Hal itu menyebabkan aku memiliki trauma yang mendalam, dan sejak saat itu aku tidak
pernah mau jika diajak berpergian ke Merlung lagi.

Tepat pada tahun 2008, saat itu adalah saat dimana saya pertama kali memasuki
dunia pendidikan yaitu Taman Kanak-kanak. Orang tuaku telah membekaliku ilmu yang
cukup untuk masuk ke Taman Kanak-kanak, sehingga saat menempuh pendidikan disana aku
sudah bisa membaca, menulis, dan menggambar. Tidak lupa pula aku diajarkan bagaimana
cara bersosialisasi yang baik oleh orang tuaku serta guruku. Saat menempuh pendidikan di
Taman Kanak-kanak aku termasuk kategori anak yang cengeng dan mudah menangis,
sehingga teman-teman sekolah suka menjahiliku kala itu. Bentuk-bentuk dari kejahilan
mereka sangat beragam, ada yang suka mencontek secara paksa tugas yang telah aku buat,
ada yang menyembunyikan krayonku, ada yang mendorong ayunan dengan kuat hingga
menyebabkan aku terjatuh dari ayunan, ada yang suka menginjak sepatuku saat senam sabtu,
dan masih banyak lagi yang lainnya. Dan saat aku melaporkannya ke guru pun, mereka tetap
tidak berhenti menjahiliku. Lalu aku juga melaporkan hal tersebut kepada orang tuaku, dan
orang tuaku mendatangi para guru untuk membahas masalah tersebut. Kemudian secara
perlahan-lahan hal-hal jahil dari mereka pun tidak terjadi lagi kepadaku.

Memasuki Sekolah Dasar, saat itu tepatnya pada tahun 2009. Sekolah tempat ku
bejalar tersebut bernama SD Negeri 15/V Serdang Jaya, letaknya di lorong 7 Serdang Jaya,
cukup dekat dengan rumahku. Biasanya aku tempuh dengan berjalan kaki bersama ibuku
kurang lebih selama 10 menit. Tidak ada hal yang menarik selama aku duduk di kelas 1 SD
ini, hanya belajar seperti biasa, bermain, lalu pulang ke rumah.

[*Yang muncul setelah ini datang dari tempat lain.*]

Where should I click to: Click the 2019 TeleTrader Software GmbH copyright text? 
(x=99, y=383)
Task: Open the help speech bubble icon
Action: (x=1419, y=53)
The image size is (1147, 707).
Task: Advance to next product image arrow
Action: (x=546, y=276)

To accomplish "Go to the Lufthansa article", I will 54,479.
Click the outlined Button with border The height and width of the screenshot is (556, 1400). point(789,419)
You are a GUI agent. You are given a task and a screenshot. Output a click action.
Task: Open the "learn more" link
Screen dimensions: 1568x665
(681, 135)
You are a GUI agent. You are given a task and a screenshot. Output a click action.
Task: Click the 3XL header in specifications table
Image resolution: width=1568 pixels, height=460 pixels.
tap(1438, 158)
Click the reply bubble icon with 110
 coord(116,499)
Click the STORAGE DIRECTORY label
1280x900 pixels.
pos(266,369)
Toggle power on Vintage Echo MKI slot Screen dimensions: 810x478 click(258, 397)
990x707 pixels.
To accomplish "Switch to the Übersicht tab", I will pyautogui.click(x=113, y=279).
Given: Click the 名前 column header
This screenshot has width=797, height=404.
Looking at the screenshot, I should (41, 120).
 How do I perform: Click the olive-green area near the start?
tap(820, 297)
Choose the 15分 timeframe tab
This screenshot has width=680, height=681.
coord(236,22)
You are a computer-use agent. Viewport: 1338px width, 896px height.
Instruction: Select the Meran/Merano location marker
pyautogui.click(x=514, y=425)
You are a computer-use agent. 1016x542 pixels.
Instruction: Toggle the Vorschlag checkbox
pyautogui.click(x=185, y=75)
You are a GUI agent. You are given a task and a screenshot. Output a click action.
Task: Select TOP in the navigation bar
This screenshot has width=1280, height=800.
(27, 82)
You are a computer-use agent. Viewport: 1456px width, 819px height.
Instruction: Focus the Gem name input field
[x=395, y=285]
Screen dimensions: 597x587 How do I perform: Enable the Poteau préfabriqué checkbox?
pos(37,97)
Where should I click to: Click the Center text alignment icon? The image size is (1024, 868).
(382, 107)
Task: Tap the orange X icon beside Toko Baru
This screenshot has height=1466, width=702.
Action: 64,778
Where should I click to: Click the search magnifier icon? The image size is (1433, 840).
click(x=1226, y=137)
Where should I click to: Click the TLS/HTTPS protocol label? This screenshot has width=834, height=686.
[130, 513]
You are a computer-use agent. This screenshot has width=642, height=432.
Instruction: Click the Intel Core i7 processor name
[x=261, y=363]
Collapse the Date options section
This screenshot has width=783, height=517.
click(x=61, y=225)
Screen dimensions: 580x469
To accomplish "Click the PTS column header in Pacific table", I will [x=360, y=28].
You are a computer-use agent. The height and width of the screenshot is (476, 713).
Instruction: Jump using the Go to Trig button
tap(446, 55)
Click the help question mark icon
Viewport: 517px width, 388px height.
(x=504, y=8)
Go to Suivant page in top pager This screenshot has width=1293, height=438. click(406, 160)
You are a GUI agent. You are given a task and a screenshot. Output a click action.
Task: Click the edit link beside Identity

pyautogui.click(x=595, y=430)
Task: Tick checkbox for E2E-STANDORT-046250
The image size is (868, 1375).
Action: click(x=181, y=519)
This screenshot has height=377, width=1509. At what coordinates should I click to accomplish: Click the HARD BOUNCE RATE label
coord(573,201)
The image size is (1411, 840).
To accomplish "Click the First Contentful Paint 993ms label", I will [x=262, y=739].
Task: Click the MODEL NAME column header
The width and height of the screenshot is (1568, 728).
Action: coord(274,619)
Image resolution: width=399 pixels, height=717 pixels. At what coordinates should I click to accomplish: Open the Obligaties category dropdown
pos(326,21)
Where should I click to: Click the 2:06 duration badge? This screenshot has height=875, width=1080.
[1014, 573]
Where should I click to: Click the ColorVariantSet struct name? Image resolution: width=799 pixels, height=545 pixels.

Lalu naiklah aku ke kelas 2 SD, saat itu aku banyak bertemu teman baru. Salah
satunya bernama, Tri Alfin Sapta Febrianti atau biasanya ku panggil dengan nama Alpin. Ia
menjadi salah satu teman dekatku sekaligus sahabatku dari dulu hingga kini, dan kebetulan
sekali ternyata kami bertetangga dan orang tua kami berteman. Kami berdua didaftarkan oleh
orang tua kami ke sekolah sore, di sekolah sore tersebut kami banyak diajarkan ilmu tentang
keagamaan. Oh iya, sekolah sore itu adalah sekolah khusus yang memang mata pelajarannya
hanya menyangkut agama saja, contohnya seperti Al-qur’an Hadist, Bahasa Arab, Muloq,
Akidah, Akhlak, Arab Melayu, dan lain sebagainya. Sekolah sore tersebut dimulai dari kelas
0 lalu kelas 1,2, dan 3, serta paling akhir adalah kelas 4. Kegiatan sekolah sore dimulai saat
pukul 2 siang. Biasanya aku dan alpin berangkat dari rumah pukul 13:30, kami pergi dengan
berjalan kaki selama kurang lebih 7 menit. Dan pulang sekolah sore pada pukul 16:10. Saat
kelas 2 sekolah sore aku dan alpin melakukan lompat kelas atas perintah guru, yang awalnya
dari kelas 2 langsung ke kelas 4. Sehingga aku tamat sekolah sore pada saat aku kelas 4 SD.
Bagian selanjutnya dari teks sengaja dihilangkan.